What information can website owner track about visitors?
May 15, 2010 10:33 AM   Subscribe

This is going to be a super-broad question: What kinds of information can the owner of a website glean about its visitors? For instance, can they see where you were just prior, or where you go when you leave? Under what circumstances would you be individually identifiable? Etc.
posted by HotToddy to Computers & Internet (7 answers total) 12 users marked this as a favorite
 
You can use a site like What's my IP to tell you the things that someone can tell about you from visiting their website. As you can see, they can tell how you got to that page [referral link] and some information about your general location [from ISP details] and your browser configuration. I recall a site that would put all this information together and let you know how "unique" your footprint was and it seemed like many people were unique because of the list of fonts they had on their system.

The difference, however, between being unique and being personally identifiable is a fairly large one. In most cases people couldn't figure out who you were if you were some stranger, but if you were a person I knew and I wanted to know if you'd hit my site, I could look for what I knew about your footprint. So I could, for example, somewhat sneakily, send you an email with a link to something on my website and once you looked at it [say it was a link to an image that no one else had the web address to] I'd know the footprint for the computer/ISP that you were using.

There are also ways to avoid this by using proxies and other things. I'm not sure exactly what you want to know specifically but generally as far as being personally identifiable the answer is "maybe" but if someone were TRYING to do this and you didn't know how to keep them from doing it, the answer is more like "yes"
posted by jessamyn at 10:40 AM on May 15, 2010 [1 favorite]

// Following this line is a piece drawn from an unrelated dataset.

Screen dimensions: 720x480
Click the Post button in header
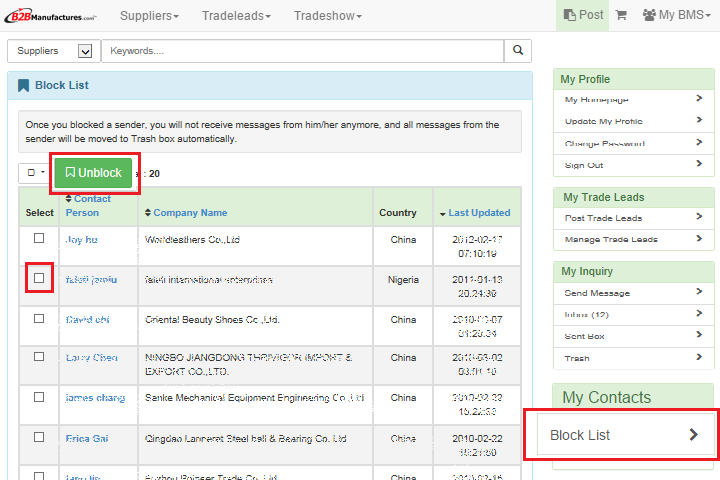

The Electronic Frontier Foundation has produced a tool to demonstrate how all the peripheral information provided can actually uniquely identify you. They use basic HTTP Header info (all the data in the Whats my IP link jessamyn gave) and then they gather more unusual information like what fonts Flash has available (and in what order they're reported) HTTP cookies, and what plugins you have installed. The FAQ has a lot more documentation on what was and wasn't implemented, but the takeaway is that 85 percent of visitors were uniquely identifiable. Browserspy has a much more comprehensive listing of crap website owners can snarf.

And if you've ever seen or tried Google Analytics, website owners can and do collect a lot of information. We know what version of Flash our users have installed, and Java. We know browser sizes, and browser/OS versions. We know how people click away, and how they got there. We know what search queries drove traffic to our site. We have a good idea of what city our users live in, but that metric isn't as reliable. All this information comes from Javascript.
posted by pwnguin at 11:04 AM on May 15, 2010 [3 favorites]


The site owner can generally see where you were immediately prior to arriving at the site. This would include knowing what Google Search term you used to find the site.

They can also tell what operating system you are on, what your screen resolution is, and if they are a large ad network like DoubleClick, for example, they can tell what other sites in the network that you have visited.

They can tell, with a moderate amount of accuracy, what country and city you are coming from. They can probably tell what languages you speak. They may be able to tell whether you are a technological early adopter.

Without access to your computer or your ISP, they probably cannot tell who you are (name and address). But they may be able to make a good guess, if they wanted to or if you are unlucky enough to have identifying information come through in the referrer (like, the search that led you to the site was "MY UNIQUE NAME")
posted by zippy at 11:06 AM on May 15, 2010


There are ways to counter most of these things, BTW. An add-on like RefControl lets you configure the browser to forge the Referer header, which prevents the site from seeing how you got there. (The 'forge' part is used so that a fake referer consisting of the website's root address is sent instead of a blank referer so that the site always thinks you got there from its main page.) The information regarding your operating system and installed software usually comes from the User-Agent string which is another thing that is completely under your control. The things like screen resolution require scripting to determine so using something like NoScript and only allowing scripting where necessary will result in much less leakage. Finally blocking ads means that those advertisers like DoubleClick can't build a cross-site profile of your browsing behavior.
posted by Rhomboid at 11:18 AM on May 15, 2010


Oh, and your general geographic location is not something you can hide or modify, but you can use a proxy which means accessing the site through a remote server so that the access appears to come from there instead of from where you really are.
posted by Rhomboid at 11:21 AM on May 15, 2010


(Disclaimer: I am not a privacy researcher.)

Identification.

There are really three different types of identity. I might know exactly who you are, e.g., Todd Hotts, SS#024-98-2425. I might know that you're the same as a previous person, e.g., "Prince" or the internal leaker who posted the last three leaks about a company. I might know that you're part of a group of some size, e.g., people in the US, or people within 20 miles of Atlanta, GA. We might call these three types individual, pseudonymous and group identity.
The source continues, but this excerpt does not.